La Unión Europea lanza su paquete de soberanía tecnológica con un Chips Act 2.0

Bruselas presentó un paquete de soberanía tecnológica con Chips Act 2.0, una Cloud and AI Development Act y una estrategia de código abierto, ante una dependencia externa superior al 80%.

La Comisión Europea presentó el Paquete de Soberanía Tecnológica, un conjunto de medidas para fortalecer la capacidad del bloque en semiconductores, nube, inteligencia artificial y código abierto. El detonante es estructural: la Unión Europea depende de países externos para más del 80% de sus productos, servicios e infraestructura digital clave.

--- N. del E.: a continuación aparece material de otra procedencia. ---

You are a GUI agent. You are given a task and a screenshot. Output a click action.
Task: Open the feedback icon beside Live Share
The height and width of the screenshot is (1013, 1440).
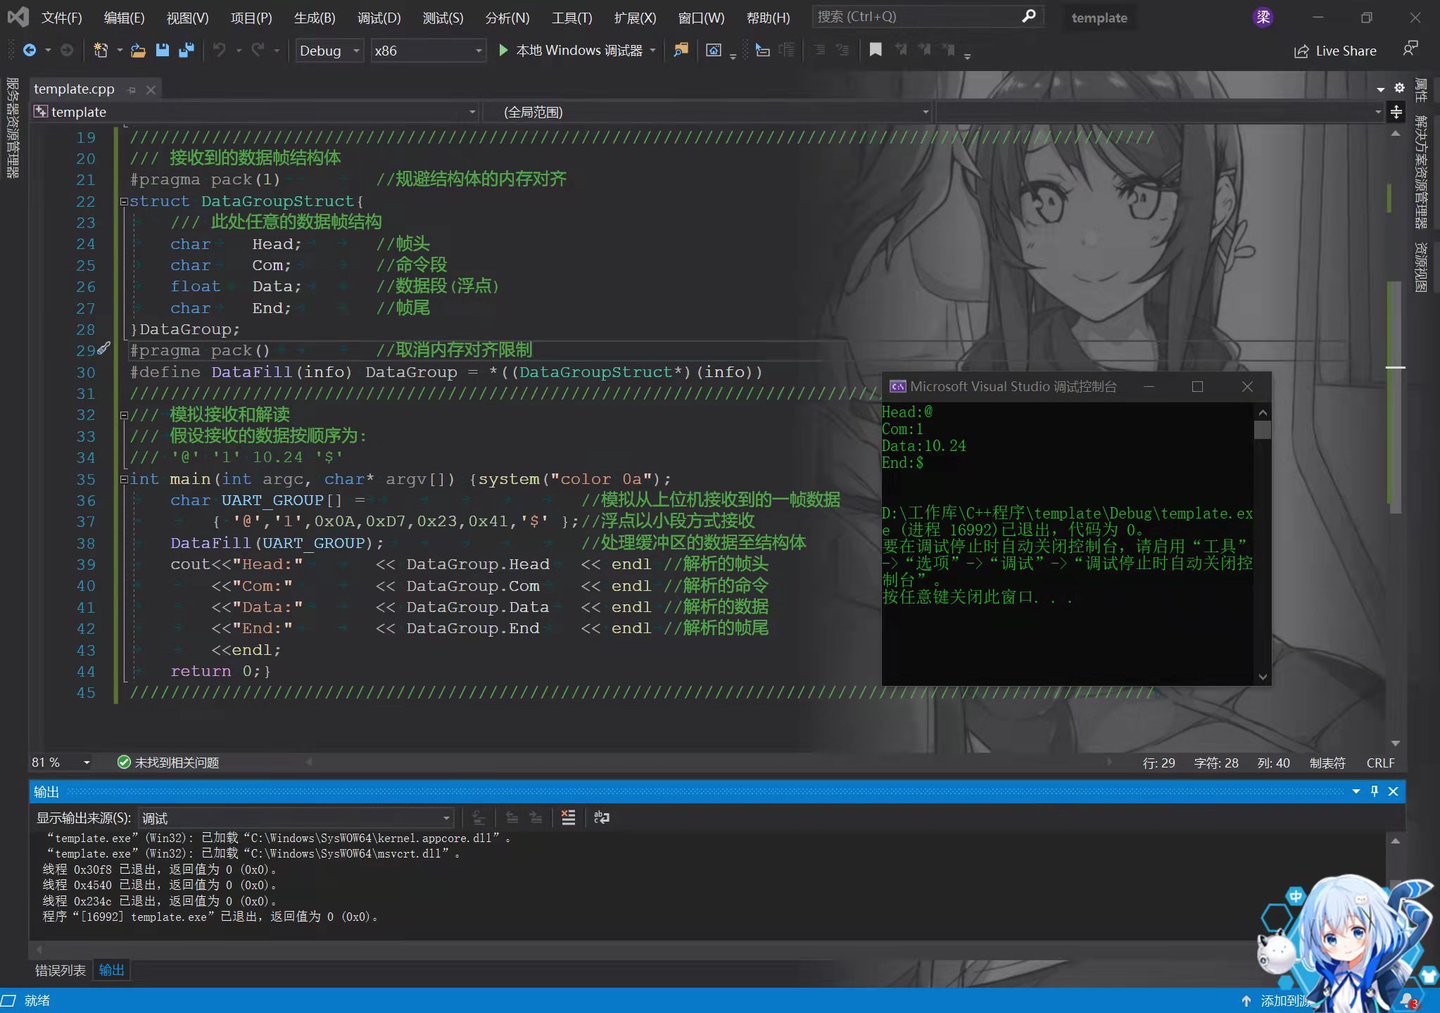(1410, 49)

El paquete incluye un Chips Act 2.0, que propone la primera foundry europea de uso compartido para fabricación sub-3nm, con producción piloto prevista entre 2030 y 2033. La Cloud and AI Development Act apunta a triplicar la capacidad de centros de datos del continente en un plazo de cinco a siete años, simplifica los permisos de despliegue y crea un marco único para evaluar la soberanía de los servicios de nube y de IA en cuatro niveles de aseguramiento. Se suman una Estrategia de Código Abierto y una hoja de ruta para la digitalización de la energía.

Soberanía como política industrial, no como eslogan

El plan evita un mandato explícito de «compra europea», pero empuja al bloque hacia un control mayor de su infraestructura crítica. La señal de fondo es que chips, nube, cómputo y gobernanza de datos dejaron de tratarse como mercados ordinarios para convertirse en activos estratégicos. Europa intenta construir una tercera vía, menos dependiente tanto de los hyperscalers estadounidenses como de las cadenas de suministro chinas.

Lectura regional

Para República Dominicana y América Latina, el movimiento europeo ofrece un marco replicable más que una amenaza. La región comparte el mismo punto de partida: dependencia casi total de infraestructura, nube y silicio extranjeros. El aporte concreto de Bruselas es metodológico: definir niveles de soberanía de nube utilizables por el sector público según su perfil de riesgo. Cualquier gobierno o banco de la región que negocie contratos de nube puede adoptar esa lógica de clasificación sin esperar legislación propia. La soberanía tecnológica se construye con criterios de compra, no con discursos.

Fuente: Comisión Europea, 3 de junio de 2026.